* WHAT NEEDS TO BE DONE
Starting at the line holding "Click info icon beside Texte d'aide label" and finishing at the line holding "Task: Click the tea item gift icon", transcribe the material exactly, keeping both ends but no pictures.

* DATA FOR ANALYSIS
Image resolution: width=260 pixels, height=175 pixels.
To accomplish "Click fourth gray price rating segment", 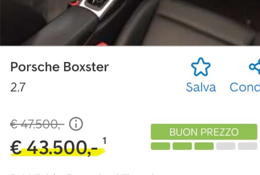I will [x=226, y=146].

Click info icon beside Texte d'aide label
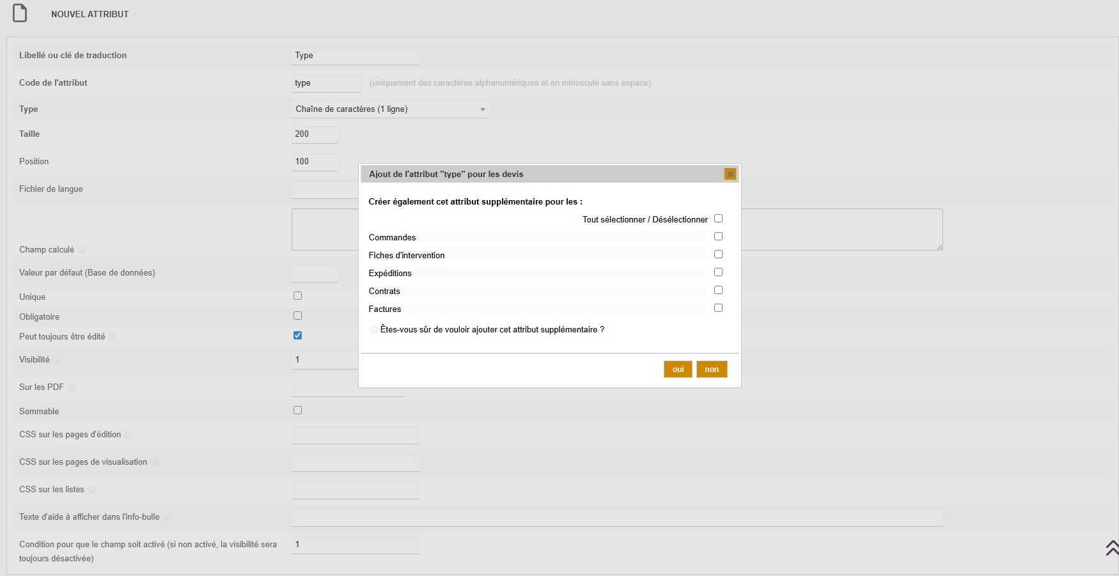click(167, 517)
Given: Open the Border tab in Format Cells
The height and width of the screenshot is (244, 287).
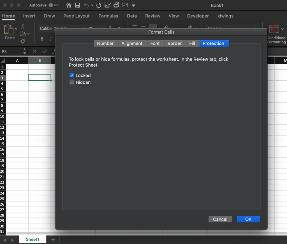Looking at the screenshot, I should (174, 43).
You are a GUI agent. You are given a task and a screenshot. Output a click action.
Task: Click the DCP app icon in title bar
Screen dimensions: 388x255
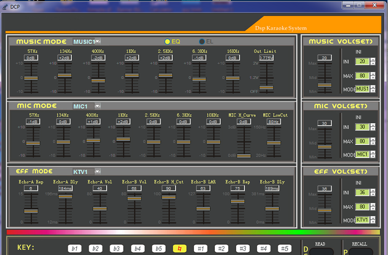pos(5,7)
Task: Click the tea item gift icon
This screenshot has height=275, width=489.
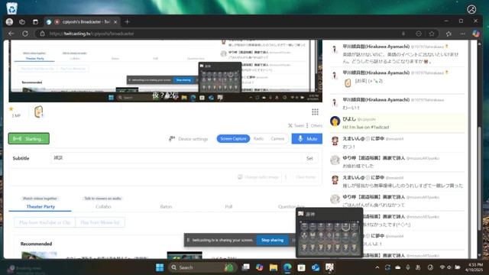Action: coord(39,112)
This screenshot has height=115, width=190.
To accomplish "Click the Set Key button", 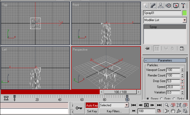I will pos(92,111).
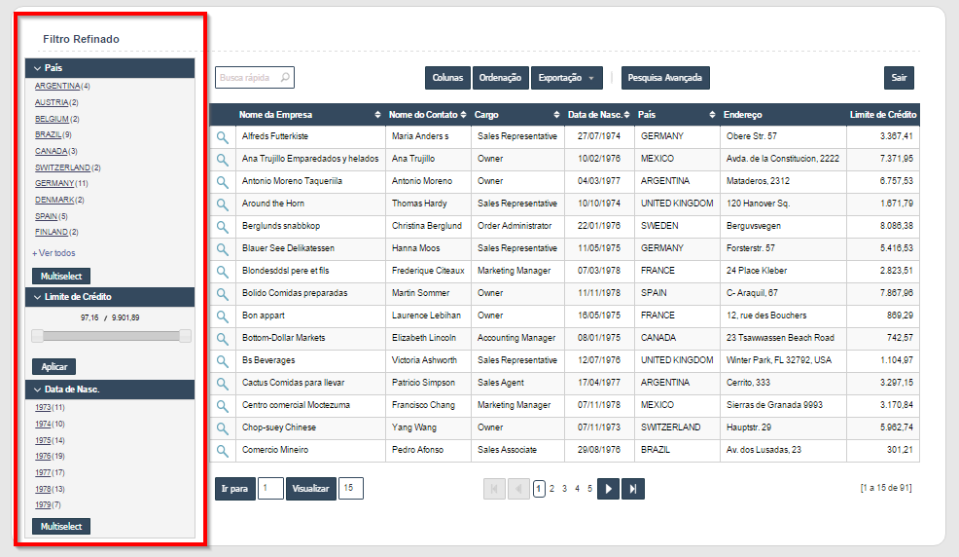The height and width of the screenshot is (557, 959).
Task: Open details icon for Bon appart row
Action: click(223, 316)
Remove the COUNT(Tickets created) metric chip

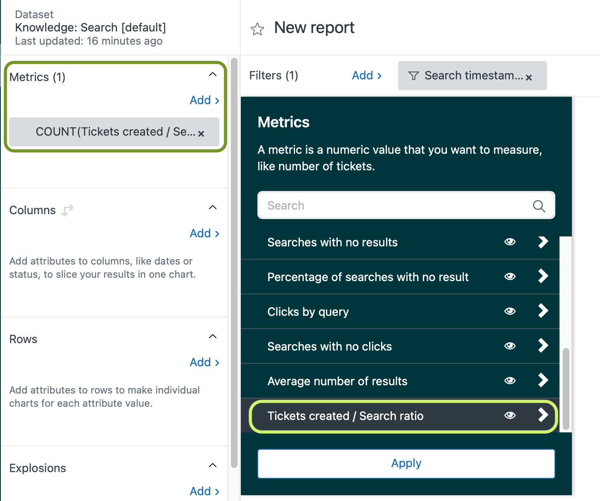201,134
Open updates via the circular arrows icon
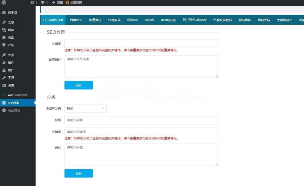Image resolution: width=304 pixels, height=186 pixels. pyautogui.click(x=32, y=3)
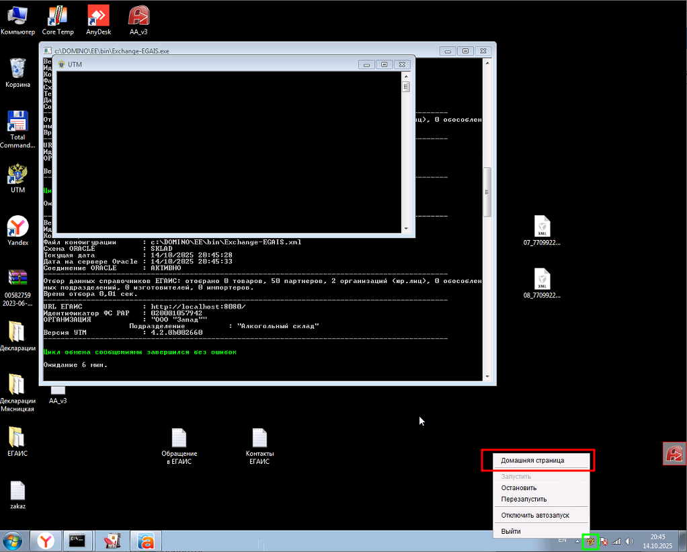
Task: Choose 'Домашняя страница' in the context menu
Action: pyautogui.click(x=532, y=461)
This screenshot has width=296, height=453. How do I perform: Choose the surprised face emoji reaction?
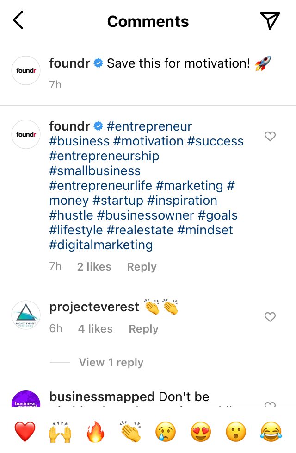pos(236,432)
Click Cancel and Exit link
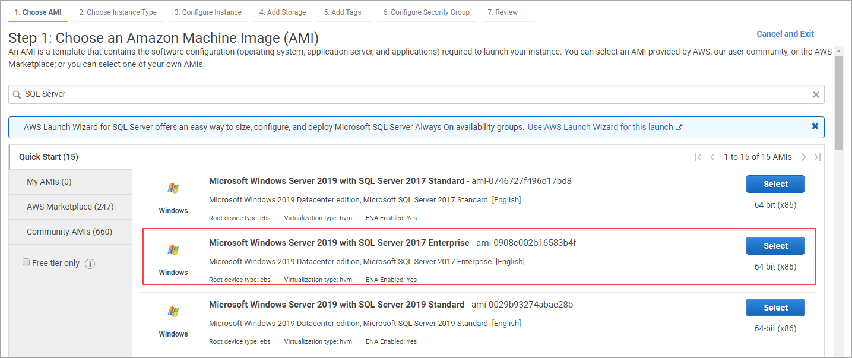This screenshot has width=852, height=358. tap(785, 34)
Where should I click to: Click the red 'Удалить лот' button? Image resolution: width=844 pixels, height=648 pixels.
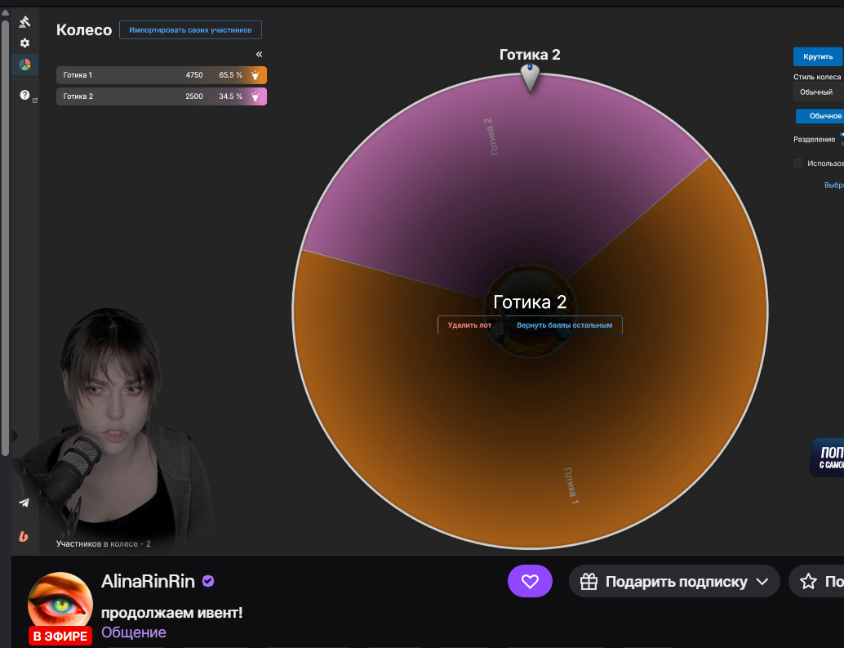click(x=469, y=325)
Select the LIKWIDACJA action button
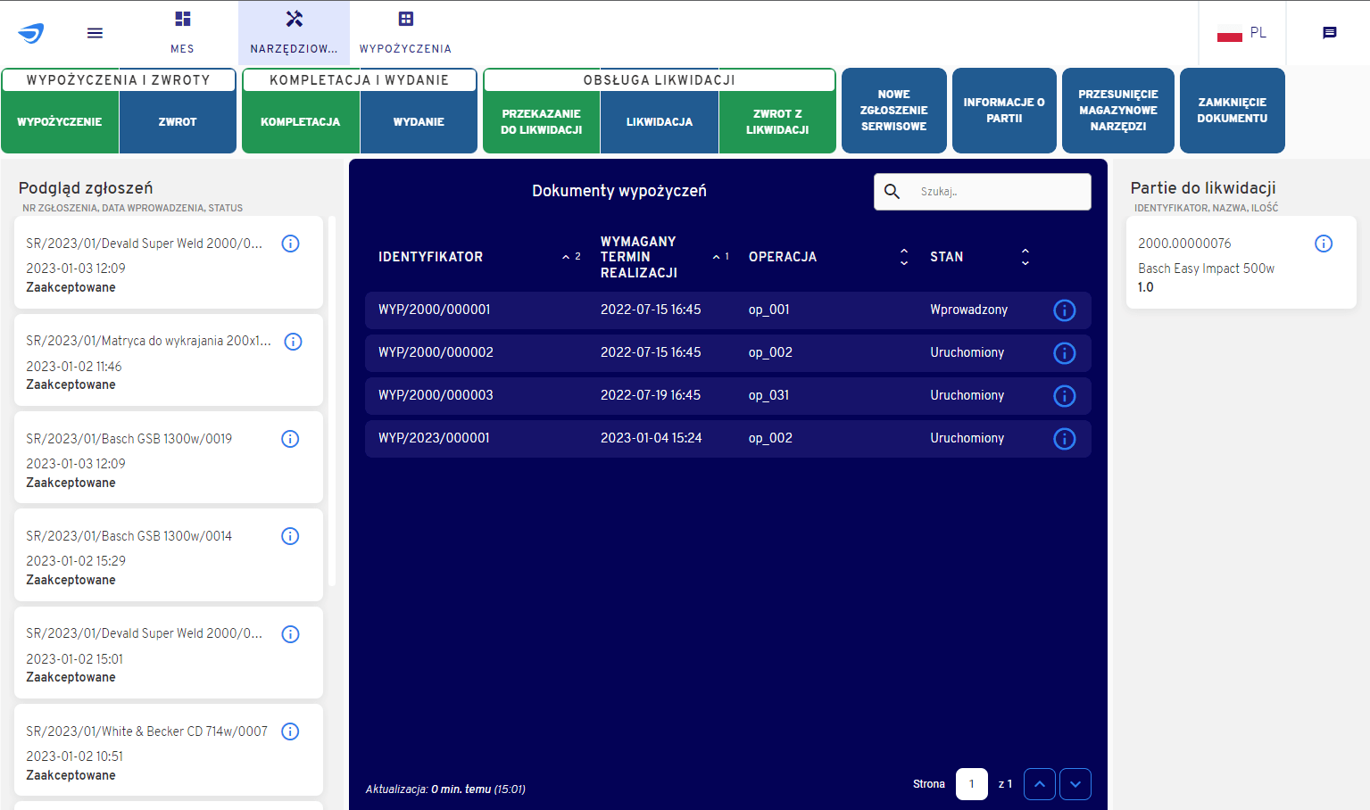The height and width of the screenshot is (810, 1370). click(x=659, y=120)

* OUTPUT BELOW
Click info icon beside Texte d'aide label
click(167, 517)
Given: Open the Border tab in Format Cells
The height and width of the screenshot is (244, 287).
Looking at the screenshot, I should (174, 43).
You are a GUI agent. You are given a task and a screenshot. Output a click action.
Task: Click the DCP app icon in title bar
Screen dimensions: 388x255
pos(5,7)
Task: Click the tea item gift icon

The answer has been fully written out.